Happy Belated Birthday Dennis!

Chris figured me out; I'm the one that's confused; it's the conductor not the lug unless listing says otherwise. I'm sure my other questions have been answered elsewhere; getting lazy to look.

Francis


----------



## inspector444 (Feb 13, 2012)

Francis Vineyard said:
			
		

> 110.14 . . . "unless the device is identified for the purpose and condition of use."Forgot how to tell when they need to use inhibitor grease between copper and aluminum?  Sometimes it's difficult to tell if there's any makes me wonder if there's enough applied.Francis


Sorry for going off topic............but this brings up an old issue for me.  When I was a new inspector, I was taught deox was required at all service connections with alum. wiring.  No one ever challenged my request to see the use of deox/inhibitor.

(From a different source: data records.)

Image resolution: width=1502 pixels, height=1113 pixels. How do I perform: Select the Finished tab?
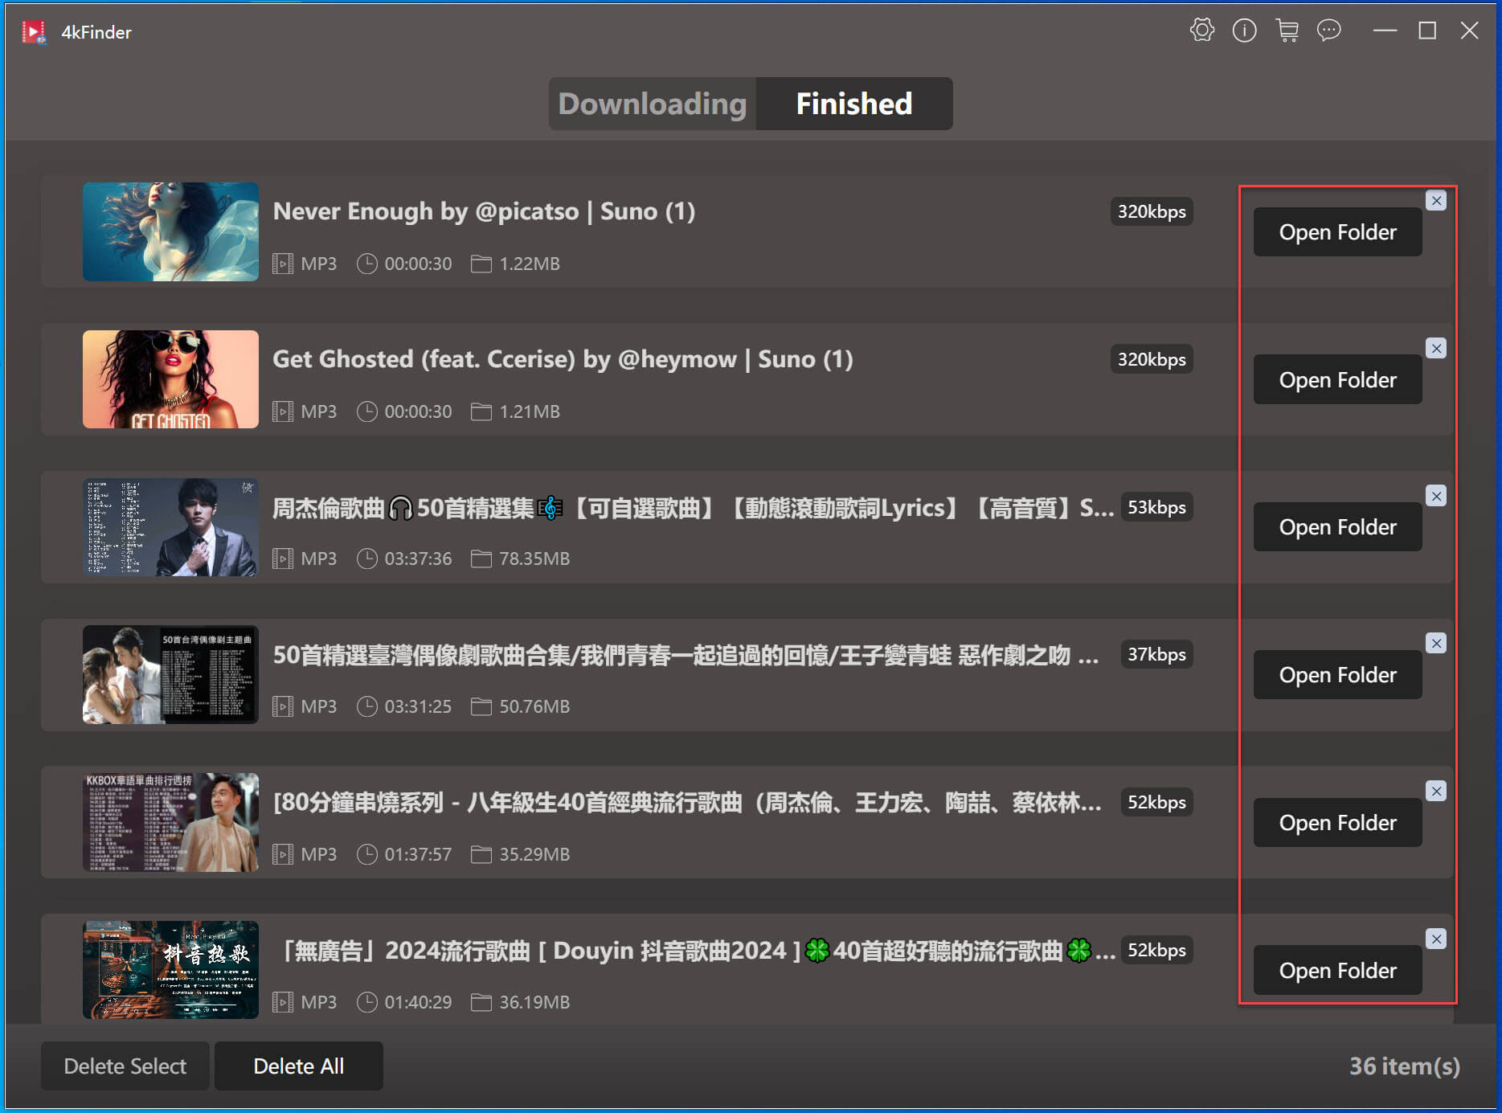click(x=853, y=104)
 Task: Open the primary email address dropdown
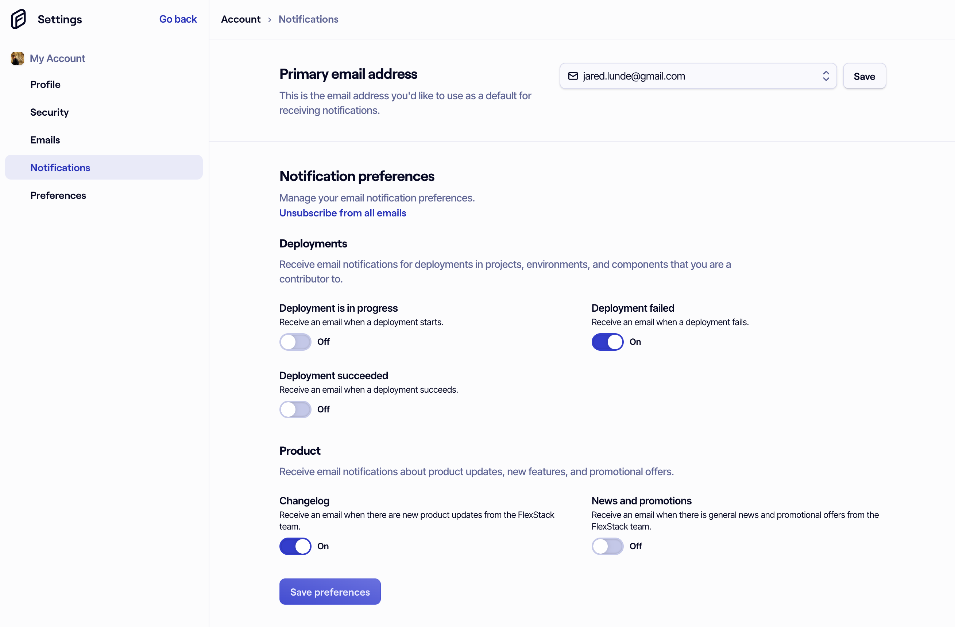click(698, 76)
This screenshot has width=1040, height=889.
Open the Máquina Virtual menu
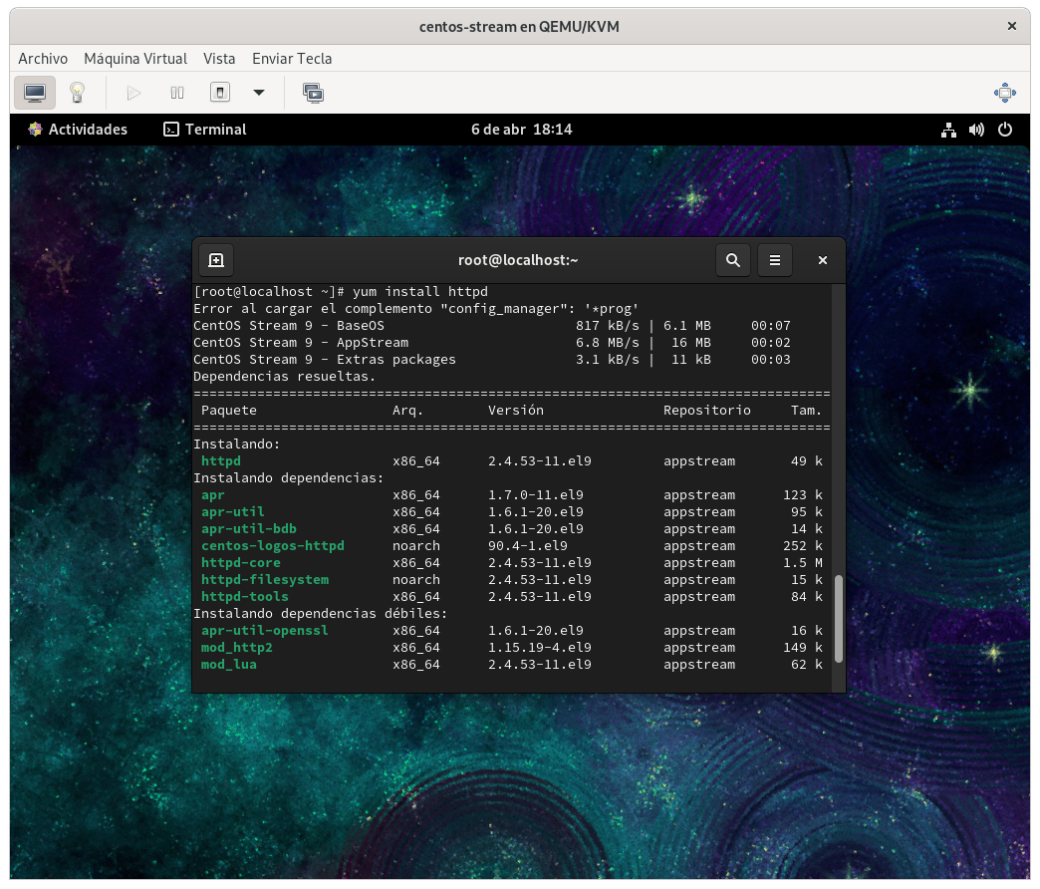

Than I heard a UL rep say- If inhibitor is required, it would be provided with the product. I never saw a requirement for the use of deox.

Can anyone provide an instance when it is supplied with a product, or a listing requiring the use, or a code section mandating the use.  I don't recall ever seeing a written requirement  mandating the use.

Steve


----------



## Dennis (Feb 13, 2012)

The new aluminum wiring does not require Noalox.  It is made of different material then in previous years.  As a rule I use copper but occasionally use aluminum and I still use the noalox even though it is not required.  I have never seen wire supplied with noalox and doubt that it made.  Certainly if the manufacturer calls for t then you must but I have not seen it.


----------



## raider1 (Feb 13, 2012)

Polaris lugs come with an anti-oxidant compound already installed in the lugs. This is about the only product that I have seen that comes with the anti-oxidant already in the lugs.

Chris


----------



## chris kennedy (Feb 13, 2012)

raider1 said:
			
		

> Polaris lugs come with an anti-oxidant compound already installed in the lugs. This is about the only product that I have seen that comes with the anti-oxidant already in the lugs.Chris


Butt-splice crimp connectors also.


----------



## ICE (Feb 14, 2012)

They understood that I was serious.  A few hundred dollars would have saved much of the patio cover but the planning dept. review fee killed it.  That's just wrong.  Hell that's an insult.  Government still hasn't reached a level of sophistication that accommodates pedestrian projects. (_no Fatboy, that does not mean sidewalks_)

Why wasn't it, "Here's a permit and six copies of a handout young lady....tell your husband to follow this and make sure he calls for inspection just like it says, in six languages....now give us a couple hundred dollars.  Quit your bitching, it could be a hundred a language.  Why? Why you say?  Because we have a monopoly, that's why."  And don't forget....we need to eat too.  Or as my father the contractor would say, "It rains on the just and unjust alike."  Dad reads a lot.

http://www.youtube.com/watch?v=Z_t5GPbp5IY


----------



## ICE (Feb 18, 2012)

This doesn't qualify as a loose connections, just a poor one.  There are five strands at the ground rod and only three here.  This is a disconnect at a detached garage and yes I know that there are other violations.  This is typical of the work produced by a general contractor.  In a better world, we wouldn't let anybody but a licensed electrician touch this work.


----------